Inquietanti interrogativi restano ancora in piedi, secondo la ricostruzione dell’avvocato Enrico Calabrese, che assiste un 47enne afghano, padre di un bimbo di appena 8 anni morto nella tragedia e le cui spoglie sono sepolte nel cimitero di Amburgo. Una ricostruzione che peraltro si basa su fonti aperte. Primo quesito irrisolto: perché, a fronte della segnalazione giunta dall’aereo Eagle 1 di Frontex delle 23.03 del 25 febbraio del caicco “Summer Love” ormai tristemente noto, non è stato aperto un evento Sar (search and rescue) «nonostante l’ufficio italiano dedicato a dette operazioni fosse tra i destinatari della mail?».

La mail era indirizzata, infatti, anche alla centrale operativa del Comando generale delle Capitanerie di porto e conteneva «elementi ampiamente sufficienti per avere la certezza di migranti a bordo», quali la presenza di persone sottocoperta, l’assenza di dotazioni di sicurezza, gli oblò aperti in periodo invernale e la navigazione notturna. Secondo interrogativo: «perché, a fronte dell’annotazione sul brogliaccio delle operazioni della Guardia di finanza, e con un preciso bollettino meteo che prevedeva condizioni del mare in peggioramento, di nuovo, non è stato aperto un evento Sar?».

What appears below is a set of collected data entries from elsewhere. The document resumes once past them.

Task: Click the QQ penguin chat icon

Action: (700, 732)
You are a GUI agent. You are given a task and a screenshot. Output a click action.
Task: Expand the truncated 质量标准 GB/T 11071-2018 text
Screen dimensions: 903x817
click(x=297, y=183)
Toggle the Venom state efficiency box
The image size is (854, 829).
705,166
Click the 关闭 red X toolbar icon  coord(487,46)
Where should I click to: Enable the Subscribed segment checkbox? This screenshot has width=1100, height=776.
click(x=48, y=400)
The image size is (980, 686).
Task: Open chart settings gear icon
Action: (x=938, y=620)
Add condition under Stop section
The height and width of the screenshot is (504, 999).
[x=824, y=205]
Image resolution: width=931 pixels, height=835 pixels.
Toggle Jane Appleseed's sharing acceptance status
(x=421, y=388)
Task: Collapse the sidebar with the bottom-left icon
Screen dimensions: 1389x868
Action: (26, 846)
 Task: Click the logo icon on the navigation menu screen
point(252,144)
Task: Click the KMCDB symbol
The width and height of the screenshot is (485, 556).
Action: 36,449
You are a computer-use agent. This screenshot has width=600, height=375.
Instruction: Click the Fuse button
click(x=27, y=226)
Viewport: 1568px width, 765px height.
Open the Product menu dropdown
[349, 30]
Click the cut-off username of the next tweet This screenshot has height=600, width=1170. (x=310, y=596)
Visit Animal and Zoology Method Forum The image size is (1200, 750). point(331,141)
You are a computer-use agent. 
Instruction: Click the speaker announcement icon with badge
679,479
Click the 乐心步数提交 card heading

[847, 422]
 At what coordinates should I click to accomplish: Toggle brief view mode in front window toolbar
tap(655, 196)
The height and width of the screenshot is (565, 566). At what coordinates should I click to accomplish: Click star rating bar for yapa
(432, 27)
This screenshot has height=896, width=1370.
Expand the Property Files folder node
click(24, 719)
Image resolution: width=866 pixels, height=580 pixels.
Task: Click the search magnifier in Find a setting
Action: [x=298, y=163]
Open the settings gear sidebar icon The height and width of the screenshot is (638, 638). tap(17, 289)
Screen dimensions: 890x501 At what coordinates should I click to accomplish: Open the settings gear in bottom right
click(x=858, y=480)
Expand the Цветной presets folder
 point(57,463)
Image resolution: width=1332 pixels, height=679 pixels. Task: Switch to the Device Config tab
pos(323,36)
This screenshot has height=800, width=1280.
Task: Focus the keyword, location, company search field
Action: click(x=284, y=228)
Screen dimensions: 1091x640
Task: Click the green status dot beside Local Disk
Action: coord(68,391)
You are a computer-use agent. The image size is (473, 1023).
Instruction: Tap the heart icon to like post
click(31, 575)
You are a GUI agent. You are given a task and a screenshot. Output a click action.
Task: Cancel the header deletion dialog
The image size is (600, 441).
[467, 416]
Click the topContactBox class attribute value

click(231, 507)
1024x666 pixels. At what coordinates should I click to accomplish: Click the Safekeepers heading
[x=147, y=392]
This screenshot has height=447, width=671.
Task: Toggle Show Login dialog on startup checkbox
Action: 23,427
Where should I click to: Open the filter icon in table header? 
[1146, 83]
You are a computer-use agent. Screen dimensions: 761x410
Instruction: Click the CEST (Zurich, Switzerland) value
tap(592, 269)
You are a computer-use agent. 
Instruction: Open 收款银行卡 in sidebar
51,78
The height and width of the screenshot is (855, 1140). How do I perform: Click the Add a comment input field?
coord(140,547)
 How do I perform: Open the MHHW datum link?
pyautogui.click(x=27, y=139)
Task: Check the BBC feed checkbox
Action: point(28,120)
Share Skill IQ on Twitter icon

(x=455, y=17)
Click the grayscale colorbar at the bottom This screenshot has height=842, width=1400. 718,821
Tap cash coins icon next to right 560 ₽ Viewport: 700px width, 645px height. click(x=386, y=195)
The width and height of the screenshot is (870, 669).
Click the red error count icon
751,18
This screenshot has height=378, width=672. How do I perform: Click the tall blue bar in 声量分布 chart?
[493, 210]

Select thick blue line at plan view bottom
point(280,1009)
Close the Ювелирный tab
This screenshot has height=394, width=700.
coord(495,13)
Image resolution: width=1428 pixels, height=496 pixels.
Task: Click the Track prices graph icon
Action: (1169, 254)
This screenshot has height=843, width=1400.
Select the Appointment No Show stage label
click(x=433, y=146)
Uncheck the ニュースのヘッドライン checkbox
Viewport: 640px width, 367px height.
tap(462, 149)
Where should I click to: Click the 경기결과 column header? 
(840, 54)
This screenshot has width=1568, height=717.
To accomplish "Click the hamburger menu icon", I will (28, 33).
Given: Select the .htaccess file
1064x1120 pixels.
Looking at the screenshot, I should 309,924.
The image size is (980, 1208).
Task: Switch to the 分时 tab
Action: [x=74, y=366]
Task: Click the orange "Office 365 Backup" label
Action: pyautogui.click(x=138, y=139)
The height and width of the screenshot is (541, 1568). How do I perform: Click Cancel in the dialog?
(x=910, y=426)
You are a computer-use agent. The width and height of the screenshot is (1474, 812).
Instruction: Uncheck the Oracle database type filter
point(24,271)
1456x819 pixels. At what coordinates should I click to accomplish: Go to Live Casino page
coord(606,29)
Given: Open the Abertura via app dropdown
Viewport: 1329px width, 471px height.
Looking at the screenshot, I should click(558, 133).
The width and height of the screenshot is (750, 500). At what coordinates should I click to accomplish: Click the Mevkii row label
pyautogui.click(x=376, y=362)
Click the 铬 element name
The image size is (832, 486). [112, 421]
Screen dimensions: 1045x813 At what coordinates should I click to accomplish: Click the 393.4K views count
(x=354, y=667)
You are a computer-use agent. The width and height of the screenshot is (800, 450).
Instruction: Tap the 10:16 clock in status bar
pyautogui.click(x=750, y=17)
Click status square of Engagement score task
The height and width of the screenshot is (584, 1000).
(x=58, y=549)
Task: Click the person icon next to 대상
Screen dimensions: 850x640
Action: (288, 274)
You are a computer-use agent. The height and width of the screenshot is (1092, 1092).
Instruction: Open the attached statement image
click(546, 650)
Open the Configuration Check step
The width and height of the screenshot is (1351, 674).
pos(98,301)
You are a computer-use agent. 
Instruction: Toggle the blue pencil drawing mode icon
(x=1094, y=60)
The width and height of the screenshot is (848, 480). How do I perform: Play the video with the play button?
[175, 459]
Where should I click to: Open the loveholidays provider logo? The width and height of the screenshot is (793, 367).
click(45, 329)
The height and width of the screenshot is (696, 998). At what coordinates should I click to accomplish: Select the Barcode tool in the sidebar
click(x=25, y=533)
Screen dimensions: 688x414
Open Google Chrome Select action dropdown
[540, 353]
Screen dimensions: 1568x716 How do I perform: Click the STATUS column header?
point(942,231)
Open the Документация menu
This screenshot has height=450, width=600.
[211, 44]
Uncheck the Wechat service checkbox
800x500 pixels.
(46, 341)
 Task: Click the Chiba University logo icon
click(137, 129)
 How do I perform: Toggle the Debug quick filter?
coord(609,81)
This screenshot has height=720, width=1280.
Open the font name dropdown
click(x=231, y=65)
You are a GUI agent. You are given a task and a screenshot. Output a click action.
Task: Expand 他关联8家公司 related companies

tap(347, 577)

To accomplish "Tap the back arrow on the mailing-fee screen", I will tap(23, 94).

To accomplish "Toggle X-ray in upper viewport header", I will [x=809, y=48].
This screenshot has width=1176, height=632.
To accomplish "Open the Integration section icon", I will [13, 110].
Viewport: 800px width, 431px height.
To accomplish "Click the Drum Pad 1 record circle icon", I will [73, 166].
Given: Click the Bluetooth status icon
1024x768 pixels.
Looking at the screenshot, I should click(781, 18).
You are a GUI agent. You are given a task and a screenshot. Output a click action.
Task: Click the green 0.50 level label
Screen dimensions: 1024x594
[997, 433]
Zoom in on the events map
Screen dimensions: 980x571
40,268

Il legale osserva che, anche se la segnalazione di Frontex dava atto di condizioni di buona galleggiabilità, ora che si conosce il video si nota chiaramente una linea bassa di galleggiamento, segno evidente della presenza di numerose persone a bordo e di un natante in difficoltà. Terzo interrogativo: perché la Guardia costiera di Reggio Calabria non ha disposto l’uscita in mare delle imbarcazioni cosiddette “inaffondabili” di cui dispone? Quarto: cosa è stato fatto tra le 23.03 di sabato e le 4 di domenica, ora dell’allarme lanciato dai carabinieri, per monitorare la rotta del caicco? Quinto: «perché la Capitaneria di porto è giunta sul luogo alle ore 6.50, ossia quantomeno due ore e mezza dopo il naufragio, nonostante fosse a conoscenza dell’”esistenza” del caicco da parecchie ore?».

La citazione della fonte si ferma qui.